There are several officially recognized minorities in Albania, among them a Macedonian minority. There are no recent data exactly how many people of Bulgarian origin live there. Different sources say they number between 40,000 and 100,000. The bulk of the population, recognized as Macedonian is concentrated in the region of Prespa – an area, declared by the Bulgarian MEPs to be inhabited predominantly by Bulgarians.
The adoption of the resolution in question by the European Parliament did not make waves or cause particular interest in Albanian society. On the whole, it is fairly tolerant of the self-awareness declared by its members. What the Albanian authorities actually have done when the Bulgarian side has raised the issue in recent years, is to ask for clarification on the positions between Skopje and Sofia, stating they are willing to recognize the right of anyone declaring a different ethnicity. And as political accord between the two capitals is hardly likely to occur any time soon, we can look to the people living in the regions in question to find out what they think. Such an opportunity is afforded by Ass. Prof. Dr. Lucia Antonova-Vasileva from the Bulgarian Language Institute at the Bulgarian Academy of Sciences, who recently presented her book “Dialect system in Shishtevets village, Kukska Gora – speech on the borderline of Bulgarian grammar.”

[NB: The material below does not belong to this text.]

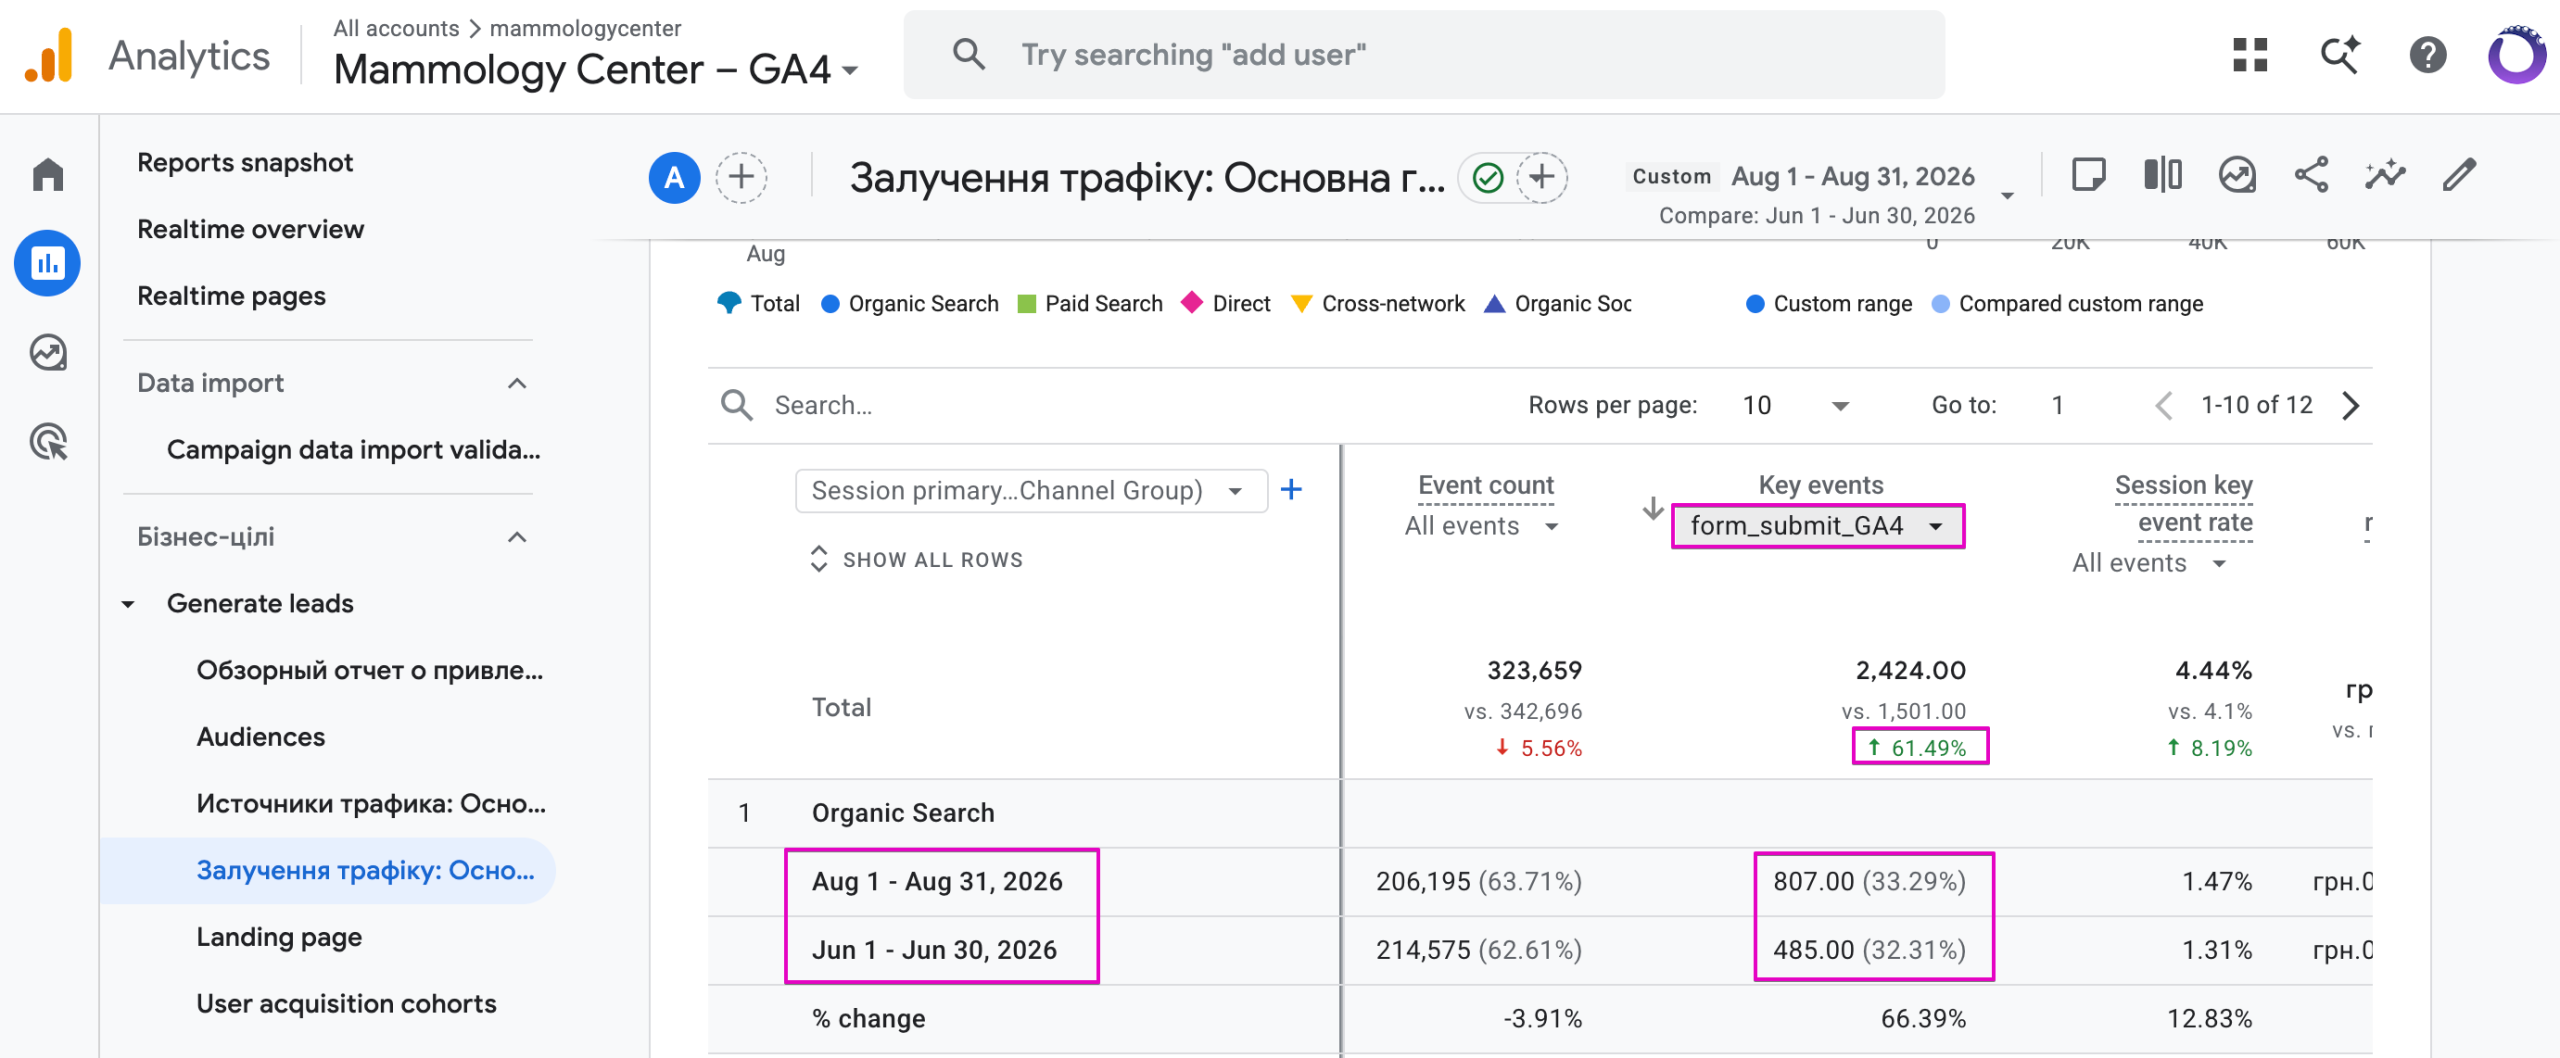Screen dimensions: 2560x1058
Task: Open the Rows per page dropdown
Action: 1796,405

“Most often, they identify themselves as nashentsi (people coming from our parts), but when they describe themselves in such a way, it must be said they identify us, Bulgarians as nashentsi as well. Moreover, they do not differentiate between the people from Macedonia and the people from Bulgaria, because “we are all nashentsi”. They harbor the firm conviction that their origin is connected with Bulgaria.”
Dr. Antonova-Vasileva cites a survey by local history expert Nazif Dokle from the village of Borje in the region of Gora. He says that “gorans” are heirs to the Bogomils, banished from Bulgaria from the regions of the Rhodopes.

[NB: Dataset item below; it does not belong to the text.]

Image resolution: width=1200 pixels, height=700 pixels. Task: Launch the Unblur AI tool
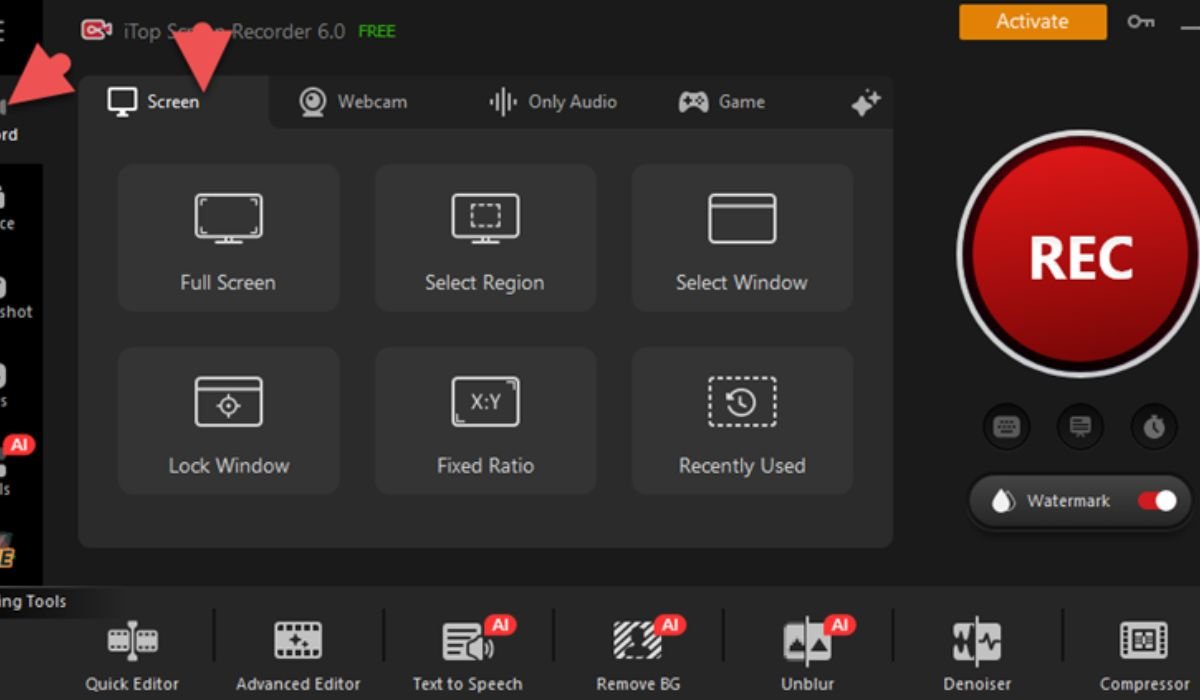coord(808,655)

“Whether that is so, I cannot say. It is said that the gorans came from somewhere else. I think they really did settle in these high mountain regions to escape from some kind of persecution. What the circumstances of that persecution were it is difficult to say. But it is a fact that no one would go and live somewhere that is so difficult of access unless they have been forced to. Even in our day, with the most modern of transport vehicles, it takes hours to reach the villages where I studied the dialect of the nashentsi, to say nothing of olden times,” says Ass. Prof. Antonova-Vasileva.

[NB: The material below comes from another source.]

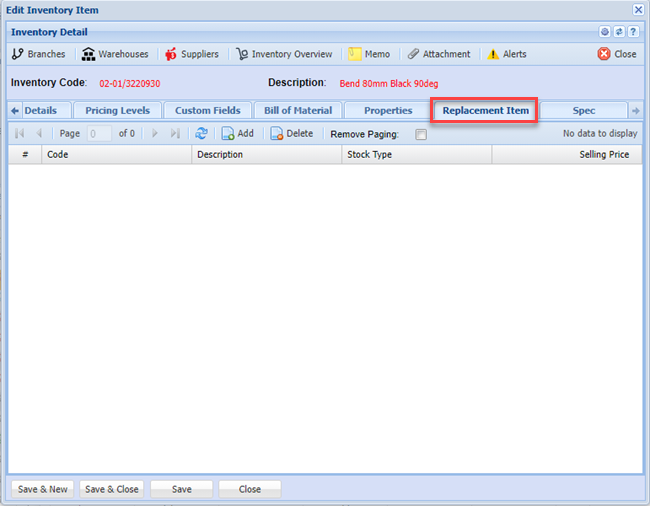Open the Warehouses section
This screenshot has width=650, height=506.
coord(115,54)
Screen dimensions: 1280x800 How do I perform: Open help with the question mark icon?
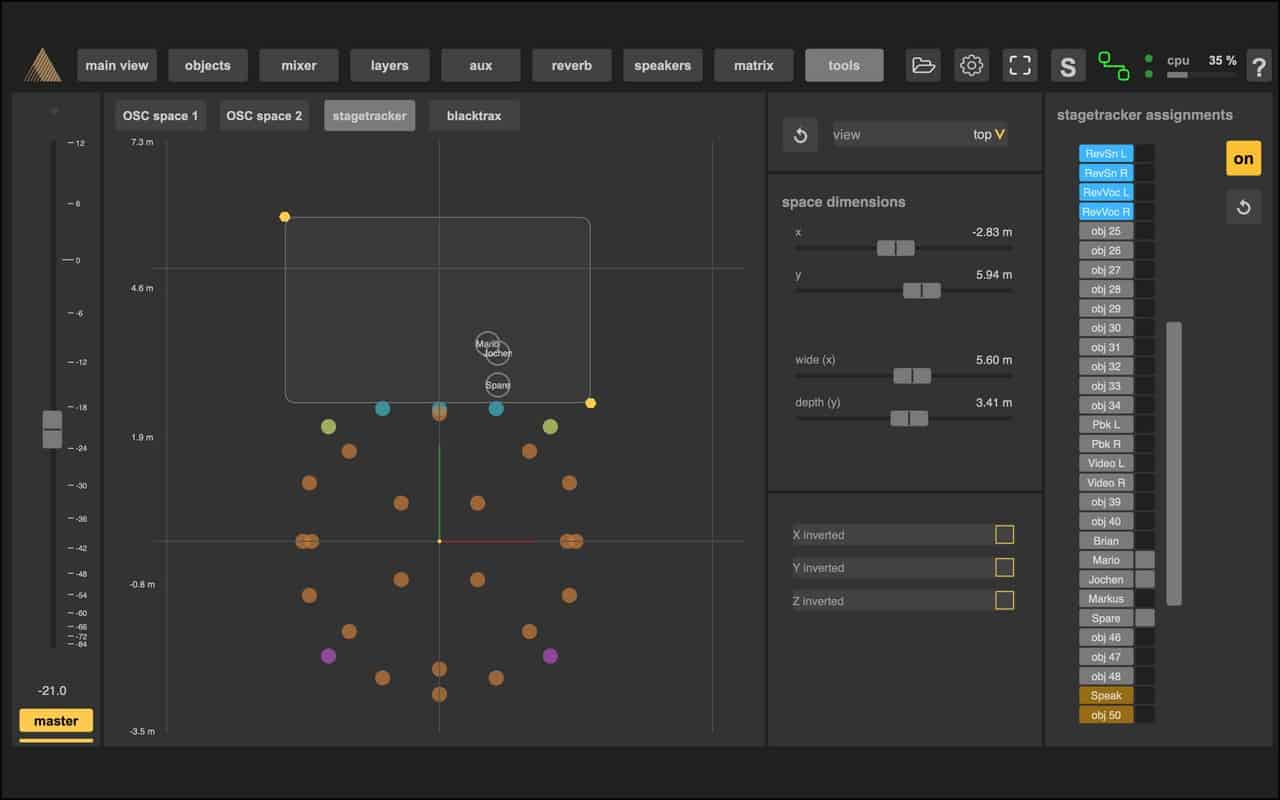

And while Sofia and Skopje have not been finding a way to divide up the minority in Albania, the demographic processes are going full steam ahead, decidedly not to the benefit of the preservation of the small, distinctive communities, their language, culture or traditions. And because they are so difficult of access, their population has been dwindling more and more. It would be so much wiser, instead of confronting one another, for Bulgaria and Macedonia to pool their efforts to support and preserve them, because if they do not, there will come a time when they will have no one to bicker over.